Vezes sem conta dou comigo a magicar se vale a pena. Invade-me uma sensação de desânimo contrária à minha atitude perante a vida. E cruzo-me com outros que dizem o mesmo, que questionam a lufa-lufa por uma educação melhor, quando olhamos à volta e o registo é o de cada um para seu lado, maquinalmente resolvendo obrigações definidas, todos sem tempo para reflectir, discutir e defender projectos com futuro.

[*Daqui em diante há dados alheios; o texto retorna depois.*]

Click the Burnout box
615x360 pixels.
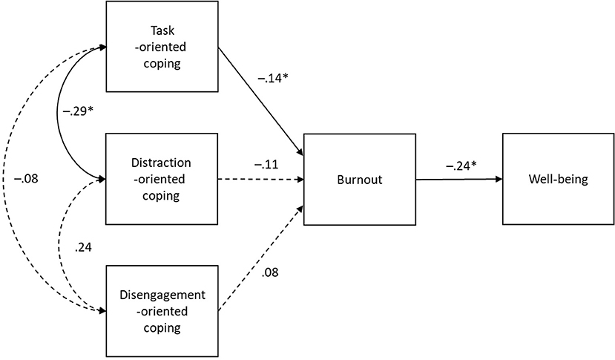tap(358, 180)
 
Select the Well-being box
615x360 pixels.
tap(557, 180)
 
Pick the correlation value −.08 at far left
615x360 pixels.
tap(26, 179)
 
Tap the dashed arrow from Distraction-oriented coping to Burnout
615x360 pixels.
tap(259, 180)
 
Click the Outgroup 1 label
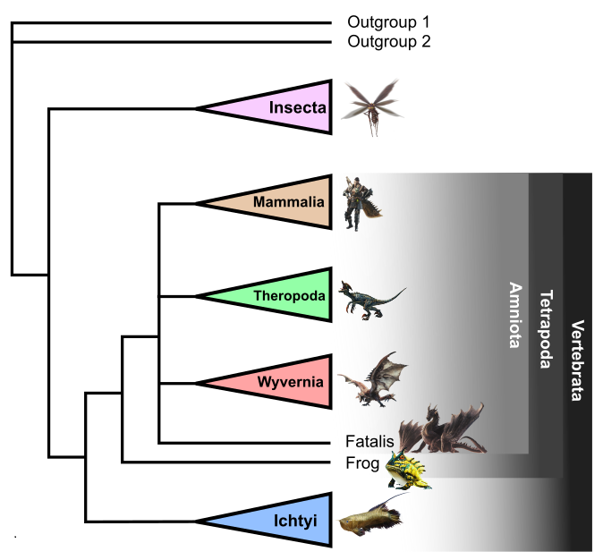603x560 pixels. (x=388, y=21)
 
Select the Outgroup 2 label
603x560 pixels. (x=388, y=41)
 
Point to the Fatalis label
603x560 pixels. (x=369, y=441)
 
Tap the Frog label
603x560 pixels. (x=362, y=462)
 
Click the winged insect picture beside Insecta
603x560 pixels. (x=370, y=106)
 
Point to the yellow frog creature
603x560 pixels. (x=408, y=471)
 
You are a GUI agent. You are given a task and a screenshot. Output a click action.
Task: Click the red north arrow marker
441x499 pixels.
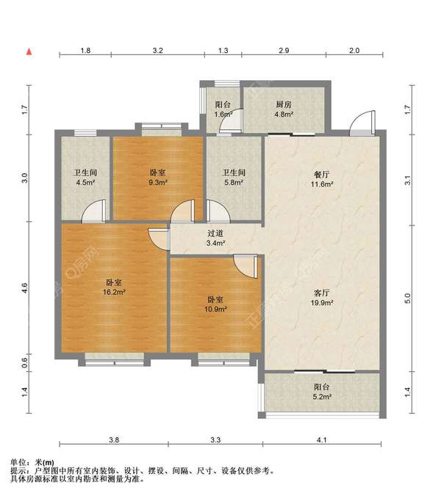click(x=29, y=51)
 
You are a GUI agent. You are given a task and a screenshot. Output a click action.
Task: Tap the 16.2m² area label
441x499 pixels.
click(x=114, y=292)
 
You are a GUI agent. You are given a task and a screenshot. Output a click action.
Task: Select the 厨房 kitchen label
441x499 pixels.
click(x=284, y=104)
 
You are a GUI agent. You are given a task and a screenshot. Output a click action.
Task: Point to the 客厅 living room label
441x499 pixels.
click(x=322, y=292)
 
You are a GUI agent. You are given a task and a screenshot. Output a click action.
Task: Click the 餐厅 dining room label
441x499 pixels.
click(x=322, y=174)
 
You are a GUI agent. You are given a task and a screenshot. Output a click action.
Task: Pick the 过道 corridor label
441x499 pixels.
click(x=215, y=233)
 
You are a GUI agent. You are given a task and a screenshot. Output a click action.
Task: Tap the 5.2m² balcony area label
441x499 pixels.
click(x=323, y=397)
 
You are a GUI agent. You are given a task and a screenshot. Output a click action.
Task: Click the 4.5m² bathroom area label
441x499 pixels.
click(x=85, y=182)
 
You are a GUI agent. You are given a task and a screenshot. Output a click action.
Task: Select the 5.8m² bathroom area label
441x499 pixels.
click(x=234, y=182)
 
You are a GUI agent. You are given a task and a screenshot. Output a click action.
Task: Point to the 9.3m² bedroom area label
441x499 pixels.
click(x=158, y=182)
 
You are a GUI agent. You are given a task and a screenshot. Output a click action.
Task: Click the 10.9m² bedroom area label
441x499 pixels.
click(x=215, y=309)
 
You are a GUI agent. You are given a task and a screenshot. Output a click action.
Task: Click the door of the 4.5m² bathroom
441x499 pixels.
click(x=93, y=211)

Uns, embrulhados e subjugados em resmas legislativas e de telefone em punho para decifrarem o que a hierarquia quer, outros, rotineiramente, ao toque de uma campainha, a debitar e debitar coisas, muitas vezes desinseridas de escolhas colectivas sobre a construção do futuro comum, como escreveu R. Plant (1992) "sem o sentido da virtude cívica ou da orientação para valores que não tenham unicamente em vista o interesse pessoal e o comportamento do mercado".

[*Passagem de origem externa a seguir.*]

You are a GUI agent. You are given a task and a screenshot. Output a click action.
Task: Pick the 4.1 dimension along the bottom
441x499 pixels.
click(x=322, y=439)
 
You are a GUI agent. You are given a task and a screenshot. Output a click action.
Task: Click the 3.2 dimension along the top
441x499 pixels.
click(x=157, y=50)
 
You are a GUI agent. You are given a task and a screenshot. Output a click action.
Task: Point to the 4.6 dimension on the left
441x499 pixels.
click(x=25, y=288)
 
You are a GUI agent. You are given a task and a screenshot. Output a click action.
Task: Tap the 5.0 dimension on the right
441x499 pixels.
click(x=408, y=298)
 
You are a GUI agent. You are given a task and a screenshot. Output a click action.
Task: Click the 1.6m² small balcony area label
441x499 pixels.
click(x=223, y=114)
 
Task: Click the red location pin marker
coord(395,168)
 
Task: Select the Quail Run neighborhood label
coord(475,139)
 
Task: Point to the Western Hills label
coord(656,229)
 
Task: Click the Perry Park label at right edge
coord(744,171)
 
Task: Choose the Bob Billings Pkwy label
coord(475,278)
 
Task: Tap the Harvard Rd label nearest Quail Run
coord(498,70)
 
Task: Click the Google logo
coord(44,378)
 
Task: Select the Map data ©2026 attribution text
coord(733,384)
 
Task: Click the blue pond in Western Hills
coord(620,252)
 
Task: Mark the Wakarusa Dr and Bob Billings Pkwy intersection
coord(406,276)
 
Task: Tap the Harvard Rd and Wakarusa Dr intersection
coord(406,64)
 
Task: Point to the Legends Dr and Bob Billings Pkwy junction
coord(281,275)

Diz Rubem Alves, notável pedagogo, que é preciso desaprender um certo jeito de ser escola. Eu diria, de ser sociedade. Como isso, por ora, não acontece, a luta de anos a pugnar pelo debate, por outros olhares e novos comportamentos, naturalmente esmorece. Mas não morre! As velhas e ultrapassadas estruturas conceptuais, organizativas, curriculares e programáticas, por vezes pintadas de fresco, vão cair e os tais que, por aí andam, por conveniência de vida, sentados em empoeiradas secretárias, terão aí consciência do monumental erro estratégico que cometeram. Simplesmente porque o problema não é, para já, nem de banda larga nem de quadros tecnológicos interactivos. O problema é outro, evidentemente.

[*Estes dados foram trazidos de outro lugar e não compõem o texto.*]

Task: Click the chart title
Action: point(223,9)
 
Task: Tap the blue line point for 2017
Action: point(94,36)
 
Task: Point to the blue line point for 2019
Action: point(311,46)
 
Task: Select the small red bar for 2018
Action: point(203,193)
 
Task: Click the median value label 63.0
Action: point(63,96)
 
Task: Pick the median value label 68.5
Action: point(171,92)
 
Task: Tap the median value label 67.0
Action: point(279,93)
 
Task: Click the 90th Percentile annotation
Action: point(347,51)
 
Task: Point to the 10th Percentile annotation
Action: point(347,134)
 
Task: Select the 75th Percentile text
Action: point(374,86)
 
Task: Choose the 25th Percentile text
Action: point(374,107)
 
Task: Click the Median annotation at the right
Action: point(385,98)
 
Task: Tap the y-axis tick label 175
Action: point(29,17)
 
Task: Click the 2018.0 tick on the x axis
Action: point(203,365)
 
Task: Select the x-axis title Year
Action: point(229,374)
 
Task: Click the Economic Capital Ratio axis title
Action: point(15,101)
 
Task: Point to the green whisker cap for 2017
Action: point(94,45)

Por exemplo, por aqui decorreram os Jogos do Desporto Escolar. Jogos que tiveram a participação de cerca de cinco mil jovens (dizem) durante quatro dias, muito mais do que aqueles que o fazem, regularmente, ao longo do ano lectivo, seleccionados numa população escolar de 41.543 alunos do 2º, 3º ciclos e secundário. Cumpriu-se o ritual. Se foram educativos e portadores de semente a germinar no futuro ninguém sabe dizer. Mas isso também pouco importa, porque o que verdadeiramente interessa é a imagem da Madeira no exterior, a competição nacional e internacional, a aposta na visibilidade, mesmo que isso, em tempo de vacas magras, custe os olhos da cara. Só em 2007, foram atribuídos ao associativismo desportivo ¤ 34.321.971,00, enquanto o desporto escolar cancelou actividades por falta de apoio. Mas o Marítimo estará na Taça UEFA de futebol e a Madeira terá quatro atletas nos JO de Beijing. Chega. Dos outros 77% não praticantes não falará a história e a Educação pode esperar!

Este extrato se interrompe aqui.